N.Y. Times critic Vincent Canby on The Empire Strikes Back, posted on 6.15.80: “The Empire Strikes Back is not a truly terrible movie. It’s a nice movie. It’s not, by any means, as nice as Star Wars. It’s not as fresh and funny and surprising and witty, but it is nice and inoffensive and, in a way that no one associated with it need be ashamed of, it’s also silly. Attending to it is a lot like reading the middle of a comic book. It is amusing in fitful patches but you’re likely to find more beauty, suspense, discipline, craft and art when watching a New York harbor pilot bring the Queen Elizabeth 2 into her Hudson River berth, which is what The Empire Strikes Back most reminds me of. It’s a big, expensive, time-consuming, essentially mechanical operation.

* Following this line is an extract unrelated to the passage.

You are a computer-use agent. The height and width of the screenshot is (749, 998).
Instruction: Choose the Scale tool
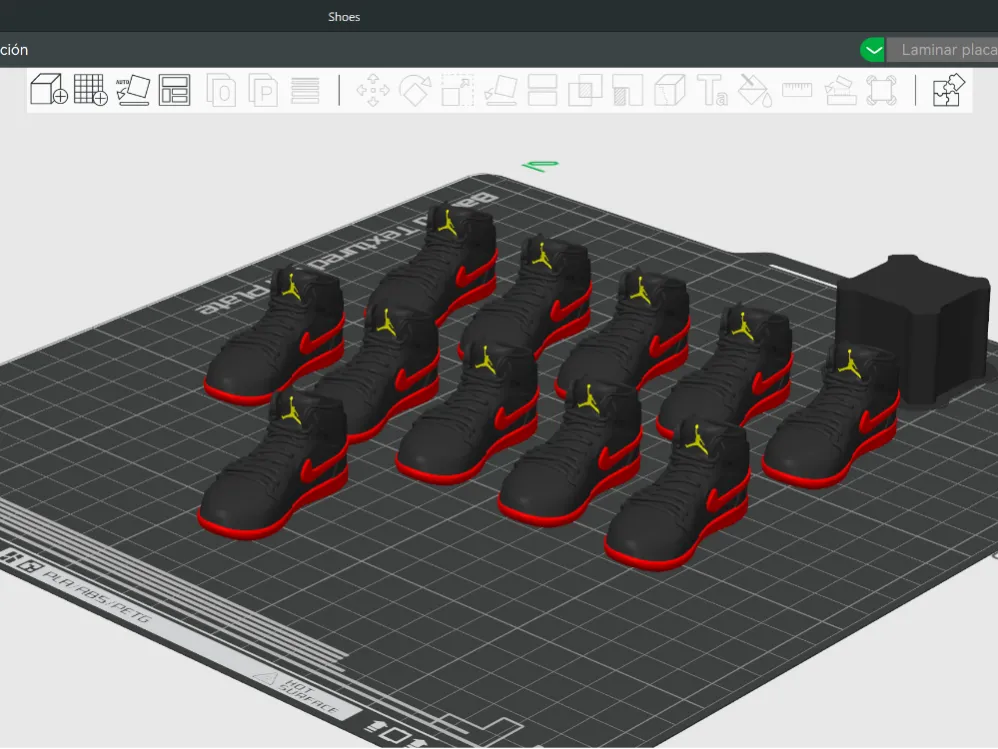coord(457,90)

“Gone from The Empire Strikes Back are those associations that so enchanted us in Star Wars, reminders of everything from the Passion of Jesus and the stories of Beowulf and King Arthur to those of Tom Sawyer and Huck Finn, the Oz books, Buck Rogers and Peanuts. Strictly speaking, The Empire Strikes Back isn’t even a complete narrative. It has no beginning or end, being simply another chapter in a serial that appears to be continuing not onward and upward but sideways. How, then, to review it?
“The fact that I am here at this minute facing a reproachful typewriter and attempting to get a fix on The Empire Strikes Back is, perhaps, proof of something I’ve been suspecting for some time now. That is, that there is more nonsense being written, spoken and rumored about movies today than about any of the other so-called popular arts except rock music. The Force is with us, indeed, and a lot of it is hot air.

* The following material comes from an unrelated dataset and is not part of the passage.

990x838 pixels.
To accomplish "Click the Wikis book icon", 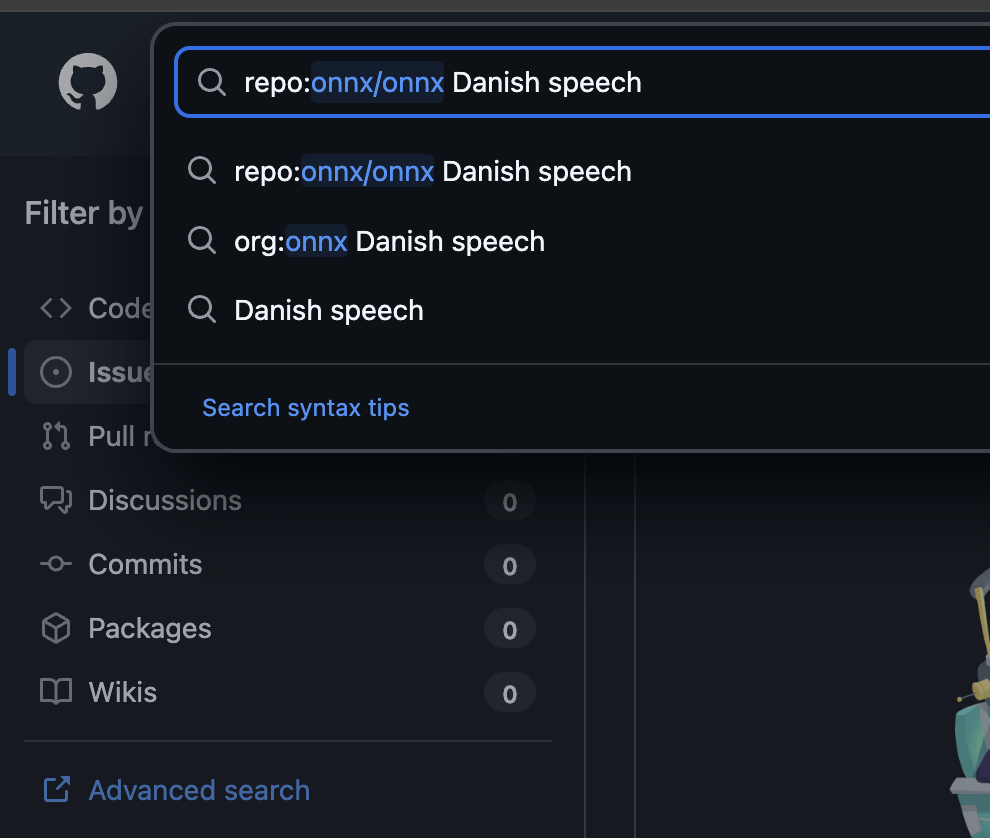I will (55, 692).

“Ordinarily when one reviews a movie one attempts to tell a little something about the story. It’s a measure of my mixed feelings about The Empire Strikes Back that I’m not at all sure that I understand the plot. That was actually one of the more charming conceits of Star Wars, which began with a long, intensely complicated message about who was doing what to whom in the galactic confrontations we were about to witness and which, when we did see them, looked sort of like a game of neighborhood hide-and-seek at the Hayden Planetarium.
“One didn’t worry about its politics. One only had to distinguish the good persons from the bad. This is pretty much the way one is supposed to feel about The Empire Strikes Back, but one’s impulse to know, to understand, cannot be arrested indefinitely without doing psychic damage or, worse, without risking boredom.”